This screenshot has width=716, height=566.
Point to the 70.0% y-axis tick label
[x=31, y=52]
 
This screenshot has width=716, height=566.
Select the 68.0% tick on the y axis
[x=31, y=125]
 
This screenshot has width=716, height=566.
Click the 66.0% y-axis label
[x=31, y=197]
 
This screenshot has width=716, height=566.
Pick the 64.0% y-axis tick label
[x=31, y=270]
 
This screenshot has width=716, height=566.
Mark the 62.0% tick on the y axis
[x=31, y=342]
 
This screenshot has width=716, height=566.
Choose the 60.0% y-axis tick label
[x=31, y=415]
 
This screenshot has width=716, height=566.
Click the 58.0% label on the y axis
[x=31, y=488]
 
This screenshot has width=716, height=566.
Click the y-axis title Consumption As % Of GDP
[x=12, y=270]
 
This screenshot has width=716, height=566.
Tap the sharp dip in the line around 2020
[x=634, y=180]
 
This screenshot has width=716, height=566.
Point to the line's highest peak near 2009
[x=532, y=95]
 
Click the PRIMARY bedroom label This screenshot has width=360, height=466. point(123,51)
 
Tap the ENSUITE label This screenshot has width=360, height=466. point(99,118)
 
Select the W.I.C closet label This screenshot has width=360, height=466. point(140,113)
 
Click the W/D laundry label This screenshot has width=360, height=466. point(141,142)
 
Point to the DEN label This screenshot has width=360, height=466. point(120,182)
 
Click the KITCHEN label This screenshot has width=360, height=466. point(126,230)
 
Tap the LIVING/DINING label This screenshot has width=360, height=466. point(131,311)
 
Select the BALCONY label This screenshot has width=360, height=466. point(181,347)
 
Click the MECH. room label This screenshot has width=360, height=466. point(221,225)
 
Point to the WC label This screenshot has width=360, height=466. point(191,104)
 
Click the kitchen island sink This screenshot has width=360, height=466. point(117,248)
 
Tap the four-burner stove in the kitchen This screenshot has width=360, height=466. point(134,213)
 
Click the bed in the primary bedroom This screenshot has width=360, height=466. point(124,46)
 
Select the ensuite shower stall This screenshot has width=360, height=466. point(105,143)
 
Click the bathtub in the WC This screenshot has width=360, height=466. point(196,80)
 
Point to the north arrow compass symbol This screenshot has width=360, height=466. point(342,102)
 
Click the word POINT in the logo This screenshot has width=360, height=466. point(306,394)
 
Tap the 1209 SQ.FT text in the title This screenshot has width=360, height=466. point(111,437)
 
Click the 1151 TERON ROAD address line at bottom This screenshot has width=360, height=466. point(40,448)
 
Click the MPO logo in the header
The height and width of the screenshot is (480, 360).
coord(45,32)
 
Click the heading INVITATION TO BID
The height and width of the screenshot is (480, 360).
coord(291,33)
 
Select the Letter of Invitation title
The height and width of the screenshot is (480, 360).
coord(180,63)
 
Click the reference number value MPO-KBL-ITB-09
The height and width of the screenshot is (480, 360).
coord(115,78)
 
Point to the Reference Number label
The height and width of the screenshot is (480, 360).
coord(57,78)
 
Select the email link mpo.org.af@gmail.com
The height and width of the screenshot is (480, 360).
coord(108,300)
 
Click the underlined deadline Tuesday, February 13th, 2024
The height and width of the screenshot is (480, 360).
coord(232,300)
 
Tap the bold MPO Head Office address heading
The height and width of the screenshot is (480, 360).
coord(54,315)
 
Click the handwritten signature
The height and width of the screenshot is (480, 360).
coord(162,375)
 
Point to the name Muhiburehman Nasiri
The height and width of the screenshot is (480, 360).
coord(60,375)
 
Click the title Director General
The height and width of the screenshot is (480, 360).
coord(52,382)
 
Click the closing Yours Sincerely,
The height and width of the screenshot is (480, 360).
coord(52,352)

++++++++++

_Objetivo de la tarea:_ Repite todos los registros de arriba línea por línea, sin cambiar nada.

_Respuesta a la tarea:_
This screenshot has width=716, height=566.
Point to the 70.0% y-axis tick label
[x=31, y=52]
 
This screenshot has width=716, height=566.
Select the 68.0% tick on the y axis
[x=31, y=125]
 
This screenshot has width=716, height=566.
Click the 66.0% y-axis label
[x=31, y=197]
 
This screenshot has width=716, height=566.
Pick the 64.0% y-axis tick label
[x=31, y=270]
 
This screenshot has width=716, height=566.
Mark the 62.0% tick on the y axis
[x=31, y=342]
 
This screenshot has width=716, height=566.
Choose the 60.0% y-axis tick label
[x=31, y=415]
 
This screenshot has width=716, height=566.
Click the 58.0% label on the y axis
[x=31, y=488]
 
This screenshot has width=716, height=566.
Click the y-axis title Consumption As % Of GDP
[x=12, y=270]
 
This screenshot has width=716, height=566.
Tap the sharp dip in the line around 2020
[x=634, y=180]
 
This screenshot has width=716, height=566.
Point to the line's highest peak near 2009
[x=532, y=95]
 
Click the PRIMARY bedroom label This screenshot has width=360, height=466. point(123,51)
 
Tap the ENSUITE label This screenshot has width=360, height=466. point(99,118)
 
Select the W.I.C closet label This screenshot has width=360, height=466. point(140,113)
 
Click the W/D laundry label This screenshot has width=360, height=466. point(141,142)
 
Point to the DEN label This screenshot has width=360, height=466. point(120,182)
 
Click the KITCHEN label This screenshot has width=360, height=466. point(126,230)
 
Tap the LIVING/DINING label This screenshot has width=360, height=466. point(131,311)
 
Select the BALCONY label This screenshot has width=360, height=466. point(181,347)
 
Click the MECH. room label This screenshot has width=360, height=466. point(221,225)
 
Point to the WC label This screenshot has width=360, height=466. point(191,104)
 
Click the kitchen island sink This screenshot has width=360, height=466. point(117,248)
 
Tap the four-burner stove in the kitchen This screenshot has width=360, height=466. point(134,213)
 
Click the bed in the primary bedroom This screenshot has width=360, height=466. point(124,46)
 
Select the ensuite shower stall This screenshot has width=360, height=466. point(105,143)
 
Click the bathtub in the WC This screenshot has width=360, height=466. point(196,80)
 
Point to the north arrow compass symbol This screenshot has width=360, height=466. point(342,102)
 
Click the word POINT in the logo This screenshot has width=360, height=466. point(306,394)
 
Tap the 1209 SQ.FT text in the title This screenshot has width=360, height=466. point(111,437)
 
Click the 1151 TERON ROAD address line at bottom This screenshot has width=360, height=466. point(40,448)
 
Click the MPO logo in the header
The height and width of the screenshot is (480, 360).
coord(45,32)
 
Click the heading INVITATION TO BID
The height and width of the screenshot is (480, 360).
coord(291,33)
 
Select the Letter of Invitation title
The height and width of the screenshot is (480, 360).
coord(180,63)
 
Click the reference number value MPO-KBL-ITB-09
The height and width of the screenshot is (480, 360).
coord(115,78)
 
Point to the Reference Number label
The height and width of the screenshot is (480, 360).
coord(57,78)
 
Select the email link mpo.org.af@gmail.com
The height and width of the screenshot is (480, 360).
coord(108,300)
 
Click the underlined deadline Tuesday, February 13th, 2024
The height and width of the screenshot is (480, 360).
coord(232,300)
 
Tap the bold MPO Head Office address heading
The height and width of the screenshot is (480, 360).
coord(54,315)
 
Click the handwritten signature
The height and width of the screenshot is (480, 360).
coord(162,375)
 
Point to the name Muhiburehman Nasiri
The height and width of the screenshot is (480, 360).
coord(60,375)
 
Click the title Director General
The height and width of the screenshot is (480, 360).
coord(52,382)
 
Click the closing Yours Sincerely,
The height and width of the screenshot is (480, 360).
coord(52,352)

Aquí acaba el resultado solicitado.